■ **Supplied passage**:

See the first post of the thread for more info. There is also the Newcomer Trivia Game if this one is too hard. That can be found here:

http://www.heresy-online.net/forums/showthread.php?t=6144


----------



## Pandawithissues... (Dec 2, 2007)

Is it Luc Sedirae jac?


----------



## Jacobite (Jan 26, 2007)

He may have smiled a lot but he's not the one I'm going for Panda. Haha the revenge begins :grin:


----------



## silvarius (Mar 21, 2008)

was it inquisitor ko?


----------



## Jacobite (Jan 26, 2007)

Not him either I'm afraid.


----------



## Pandawithissues... (Dec 2, 2007)

Sagittar Slaith?



> Haha the revenge begins


Heh, I've been looking forward to it!


----------



## Jacobite (Jan 26, 2007)

:no: again not who I was going for. I'll give you a clue, he was also called "The Blighted"


----------



## Jase (Nov 4, 2007)

Nokad the Blighted?


----------



## Pandawithissues... (Dec 2, 2007)

goddamit jase! He was my next choice. Actually my first until i remembered his main title was the blighted. I go away to save my paints, and you slip in.
Well done mate.


----------



## Jase (Nov 4, 2007)

i only got him because i was thoroughly searching through the blood pact list of characters to find "the smiling". as soon as he said blighted i got it in one. i don't think i'd have ever got it if he hadn't given the hint.


that is presuming i am right of course.


----------



## Jacobite (Jan 26, 2007)

Correct Jase! Your q

I thought that I had better give a hint, seeing as he's never really called that often. I only found that question by accident.


----------



## Jase (Nov 4, 2007)

what AMAZING and baffling feat did Warlord Grizgutz manage to complete?


----------



## Jacobite (Jan 26, 2007)

"Grizgutz, a kleptomanic Warlord launches a Waaagh! into the Morloq system. When using warp-travel to reach the system, the horde unknowingly travel through time and emerge from the warp just before they set off. Grizgutz then hunts down and kills his equivalent so that he could have two of his favourite gun but the massive confusion that follows stops the Waaagh! in its tracks."

■ **Exercise tasks**:
**A.** In the trivia thread, which character did Jase correctly identify?
**B.** In the trivia thread, list each character name offered as a guess in answer to Jacobite's question.
The data are not required for this exercise.

■ **Material provided**:
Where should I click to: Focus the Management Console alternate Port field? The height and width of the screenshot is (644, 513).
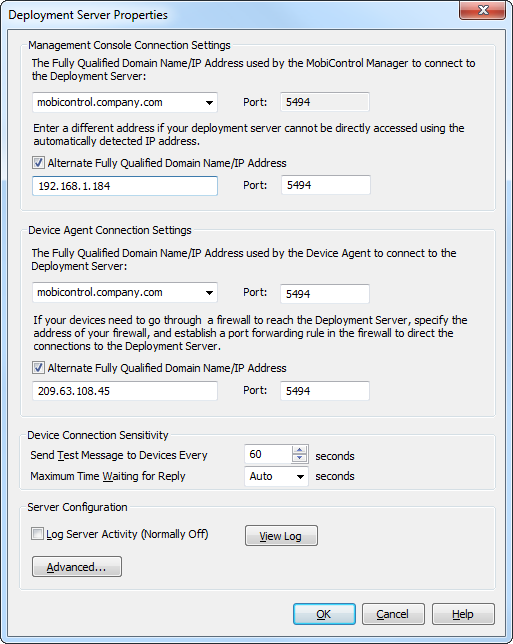coord(326,185)
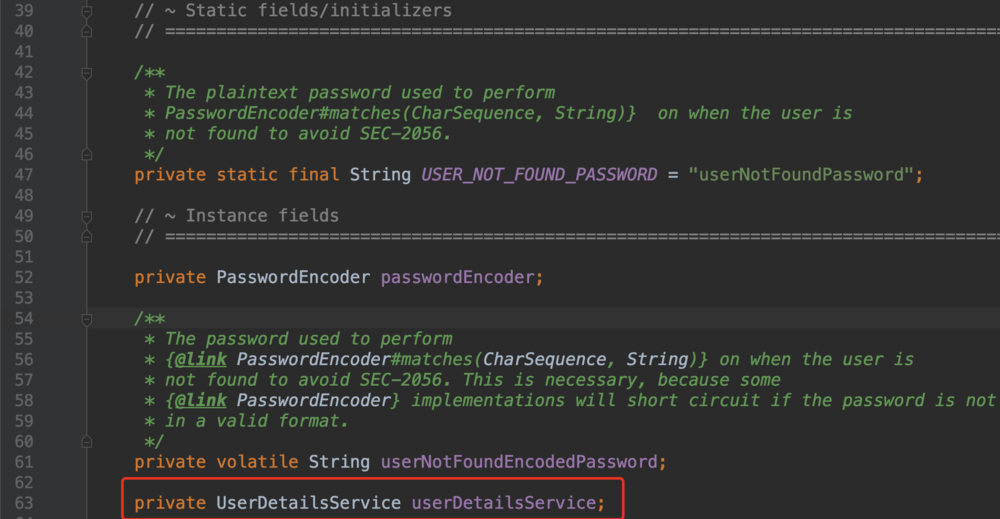
Task: Collapse the Javadoc block starting at line 54
Action: click(87, 318)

■ **Solutions for each task**:
**A.** Nokad the Blighted.

**B.**
Luc Sedirae
Inquisitor Ko
Sagittar Slaith
Nokad the Blighted